> _EXERCISE INSTRUCTIONS_
Repeat, exactly as written, the lines from the one with "You are a GUI" to the final line of the listing, and keep every picture out.

......

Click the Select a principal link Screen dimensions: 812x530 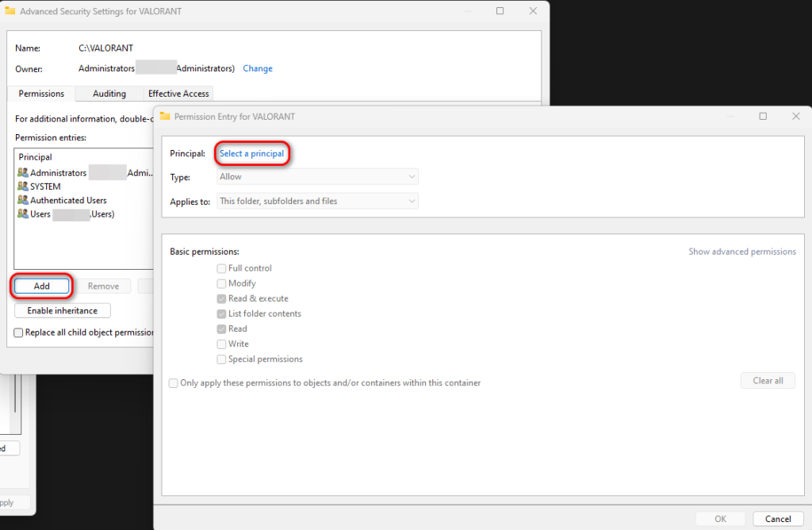coord(251,153)
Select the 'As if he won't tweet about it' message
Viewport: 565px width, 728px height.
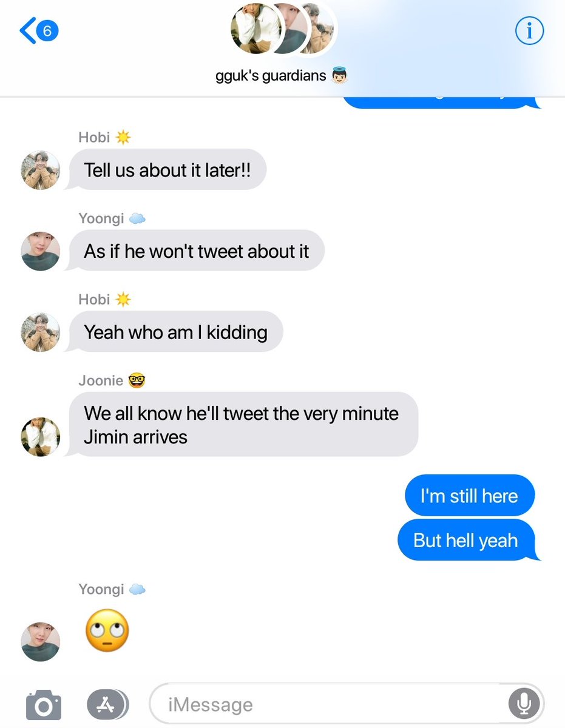pyautogui.click(x=195, y=251)
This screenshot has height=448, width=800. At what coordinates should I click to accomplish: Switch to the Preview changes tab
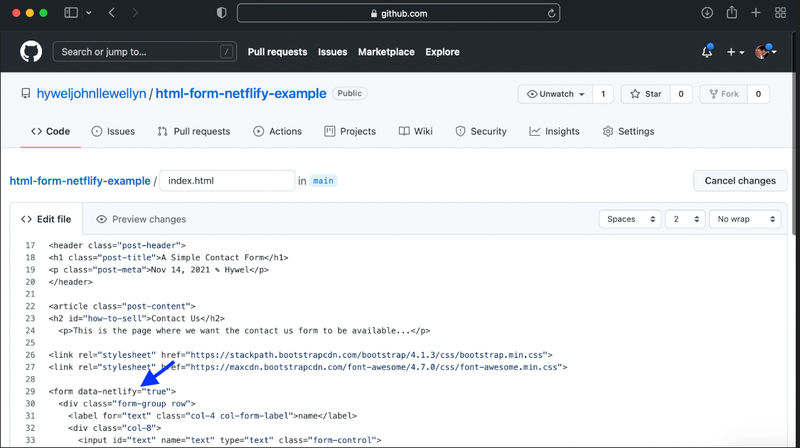[x=141, y=219]
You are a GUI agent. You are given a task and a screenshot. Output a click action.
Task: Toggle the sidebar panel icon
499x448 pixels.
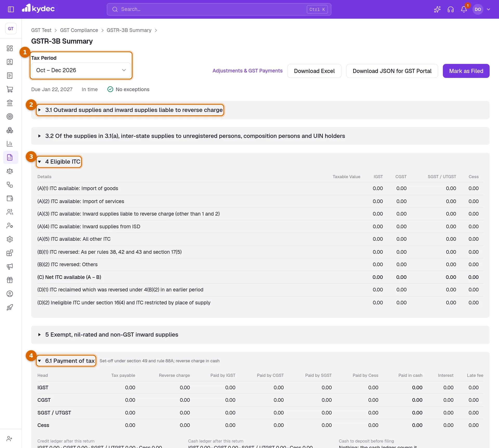point(11,9)
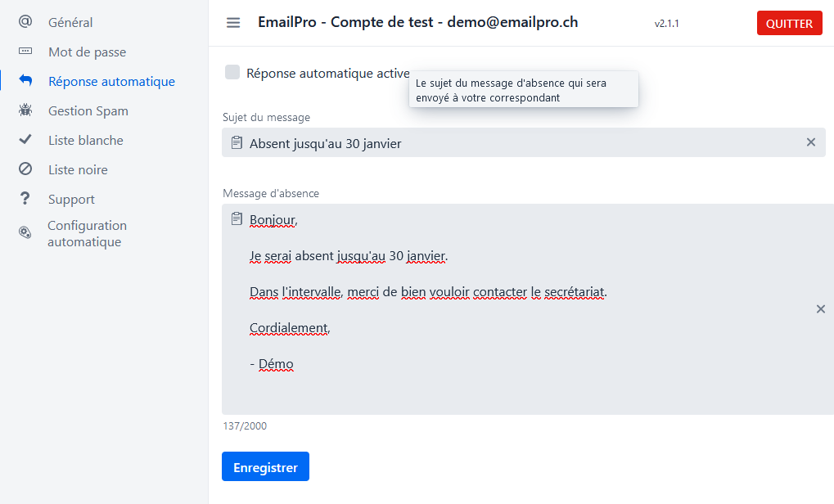Click the clipboard icon in the absence message
834x504 pixels.
point(235,218)
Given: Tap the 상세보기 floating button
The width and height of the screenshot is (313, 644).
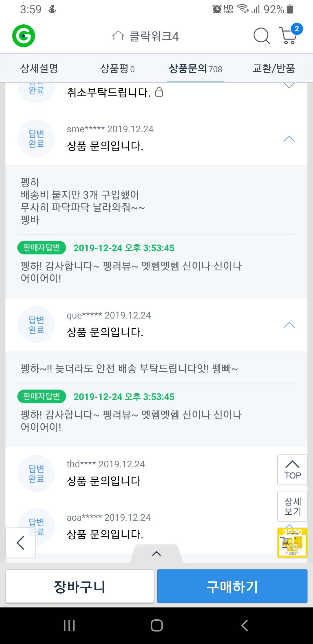Looking at the screenshot, I should pyautogui.click(x=292, y=506).
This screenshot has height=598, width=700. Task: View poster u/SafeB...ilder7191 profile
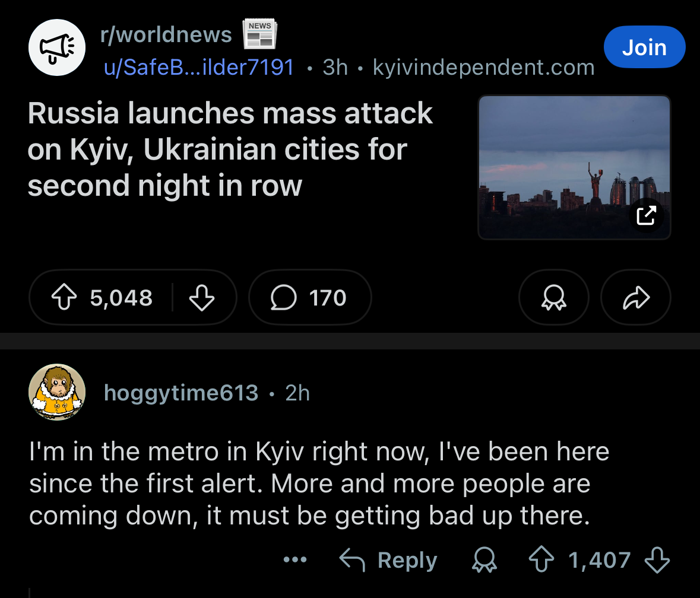199,68
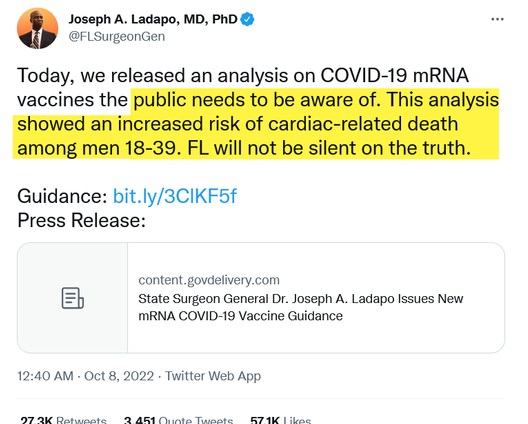The height and width of the screenshot is (424, 528).
Task: Open the content.govdelivery.com domain link
Action: coord(209,280)
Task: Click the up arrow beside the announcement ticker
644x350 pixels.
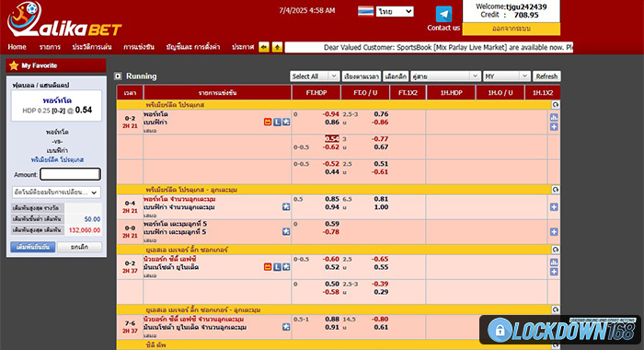Action: coord(277,47)
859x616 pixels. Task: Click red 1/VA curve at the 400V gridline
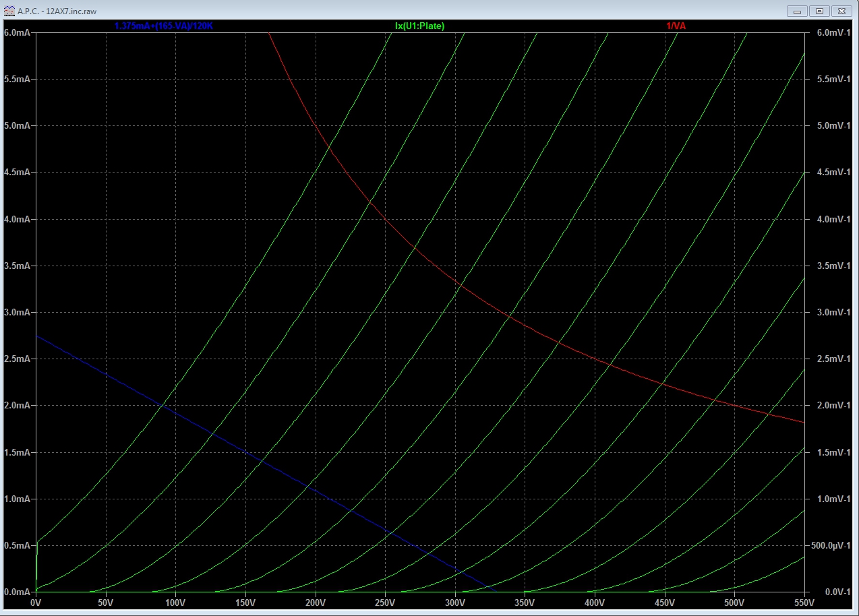coord(595,359)
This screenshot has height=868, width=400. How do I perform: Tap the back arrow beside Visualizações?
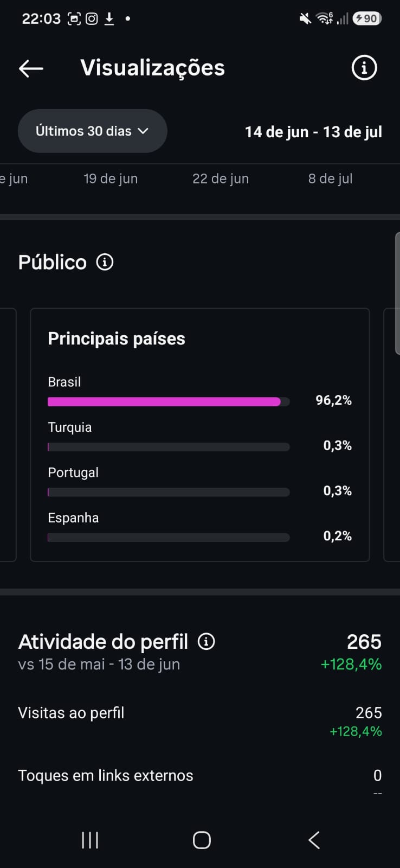pos(31,68)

......

> _ANSWER BOX_
You are a GUI agent. You are given a task and a screenshot. Output a click action.
Task: Toggle the sidebar panel icon
499x448 pixels.
point(11,9)
Click the clipboard icon in the absence message
834x504 pixels.
point(235,218)
Given: Tap the 상세보기 floating button
The width and height of the screenshot is (313, 644).
Looking at the screenshot, I should pyautogui.click(x=292, y=506).
This screenshot has height=598, width=700. Task: View poster u/SafeB...ilder7191 profile
199,68
The height and width of the screenshot is (424, 528).
Task: Open the content.govdelivery.com domain link
Action: coord(209,280)
Task: Click the up arrow beside the announcement ticker
644x350 pixels.
Action: coord(277,47)
859x616 pixels. Task: Click red 1/VA curve at the 400V gridline
coord(595,359)
This screenshot has height=868, width=400. How do I perform: Tap the back arrow beside Visualizações?
pos(31,68)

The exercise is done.